Ultimately, KotFE was about transition. It was the moment The Old Republic stopped trying to be World of Warcraft and started trying to be BioWare. It was messy, experimental, and occasionally frustrating. But it was also brave. In an industry that usually plays it safe with sequels and expansions, the "Fallen Empire" era stands out as a time when developers actually tried to change the DNA of their game.

Moving Forward

To get the most out of your time in the Zakuul era, focus on the choices. Unlike the base game, where choices often felt like "Sarcastic Guy" vs "Mean Guy," KotFE actually tracks who you kill and who you spare. Those decisions come back to haunt you in the following expansion, Knights of the Eternal Throne.

If you want to experience the best narrative Star Wars has to offer outside of the Andor series or the Knights of the Old Republic originals, this is it. Just be prepared for a lot of droids. So many droids.

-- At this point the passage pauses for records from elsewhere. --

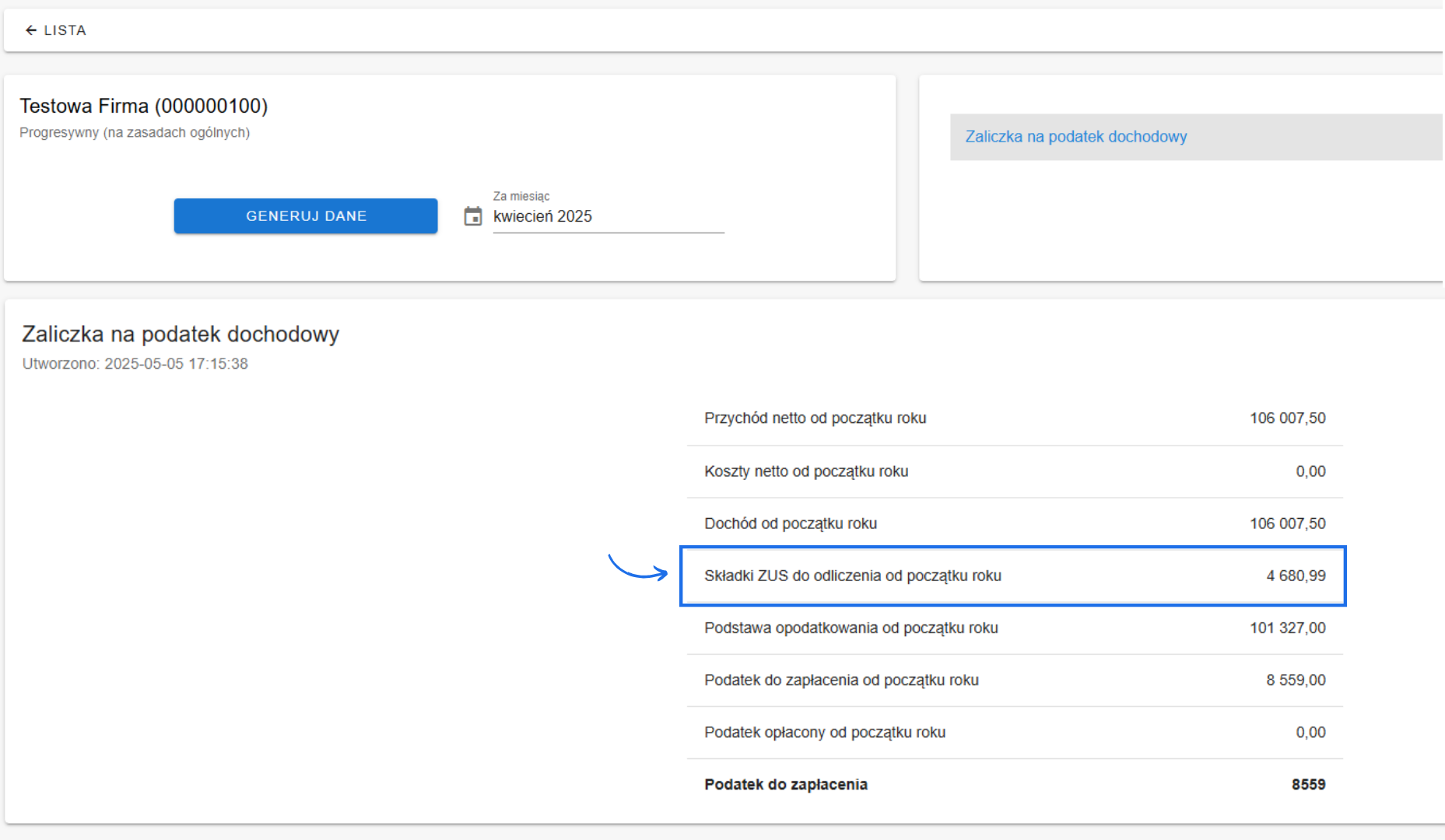This screenshot has height=840, width=1445.
Task: Click the value 101 327,00
Action: click(x=1287, y=628)
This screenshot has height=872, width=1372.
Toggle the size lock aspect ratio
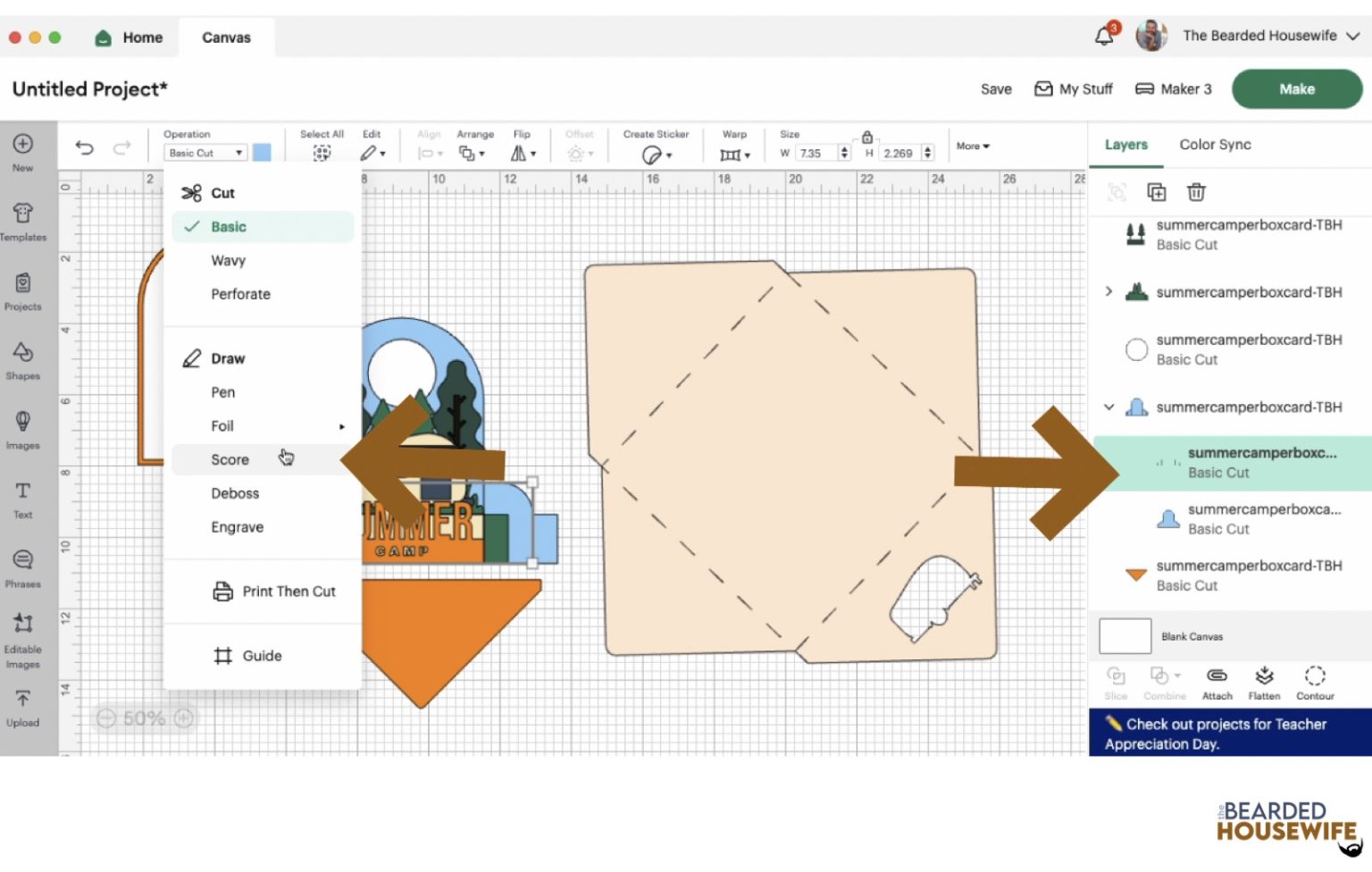click(x=866, y=138)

To maximize your experience, ensure your gear is updated to the current item level floor before starting Chapter 1, as the difficulty spikes can be annoying if you're wearing "trash" gear from the leveling process. Spend your Tech Fragments on tactical items that complement your playstyle early. Most importantly, take your time with the dialogue. The "interrupt" system in conversations is there for a reason—use it to define who your Outlander really is.